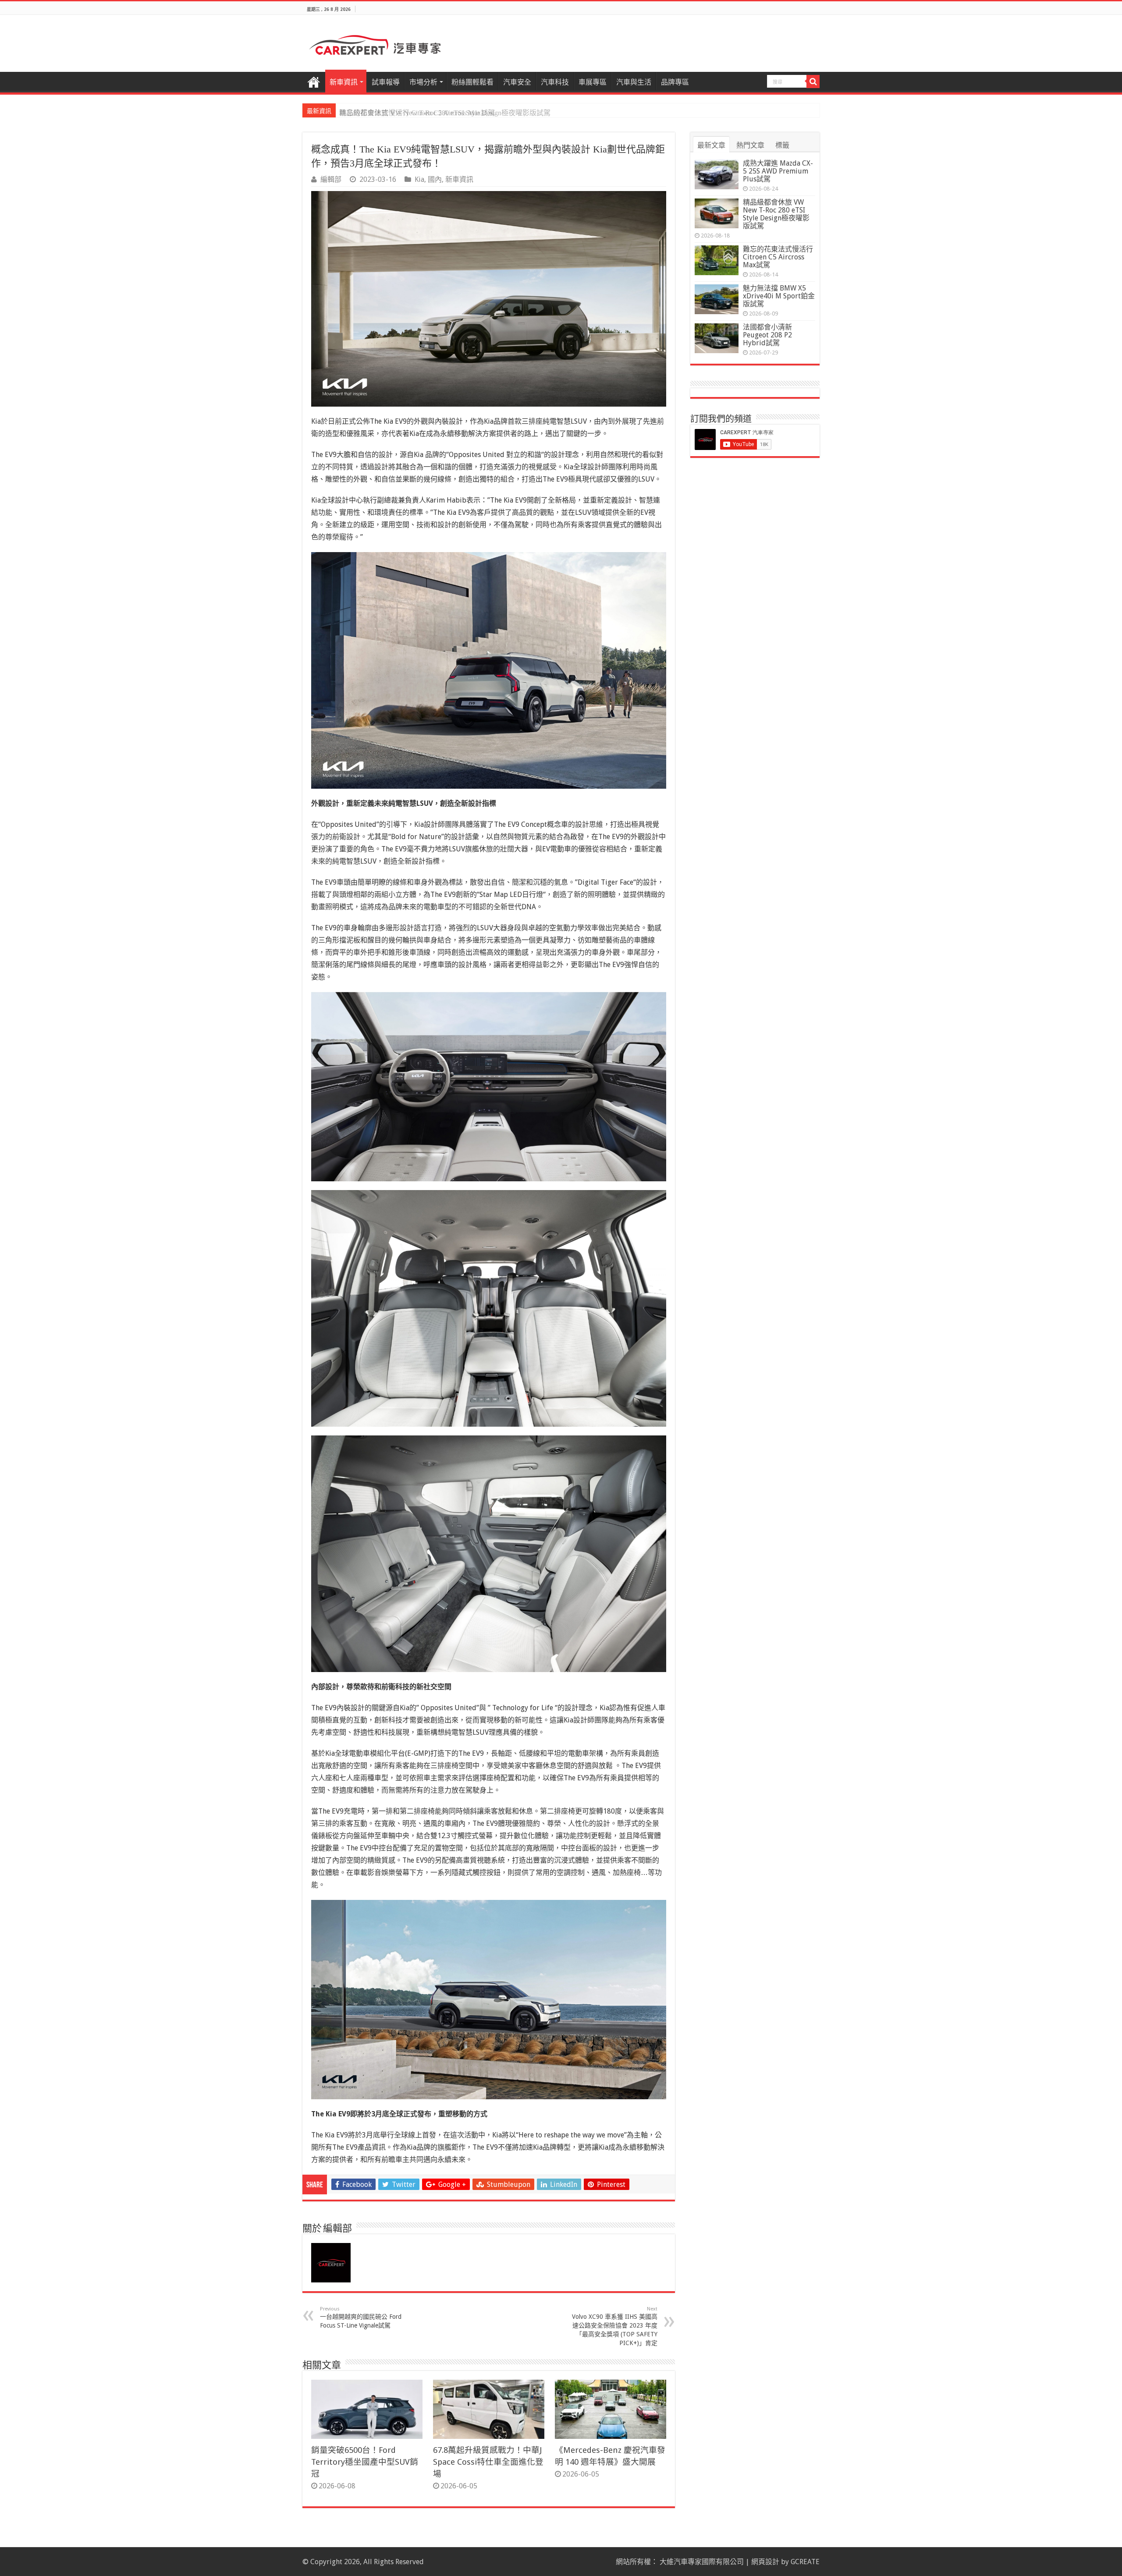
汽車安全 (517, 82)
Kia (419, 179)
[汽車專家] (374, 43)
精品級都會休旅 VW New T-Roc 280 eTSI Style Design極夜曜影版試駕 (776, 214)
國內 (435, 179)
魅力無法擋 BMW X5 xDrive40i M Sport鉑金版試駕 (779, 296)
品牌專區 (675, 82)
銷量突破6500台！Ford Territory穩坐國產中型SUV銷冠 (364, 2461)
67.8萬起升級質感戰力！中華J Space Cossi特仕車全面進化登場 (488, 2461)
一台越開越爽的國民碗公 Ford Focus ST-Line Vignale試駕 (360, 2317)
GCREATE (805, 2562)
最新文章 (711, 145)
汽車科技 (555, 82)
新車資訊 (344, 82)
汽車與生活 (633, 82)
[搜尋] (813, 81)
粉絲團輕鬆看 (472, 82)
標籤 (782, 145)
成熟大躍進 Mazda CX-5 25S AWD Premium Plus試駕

THE TASK: Find the word "Ford" in the records and pull out each line that has it.

TASK RESULT:
銷量突破6500台！Ford Territory穩坐國產中型SUV銷冠 (364, 2461)
一台越開越爽的國民碗公 Ford Focus ST-Line Vignale試駕 (360, 2317)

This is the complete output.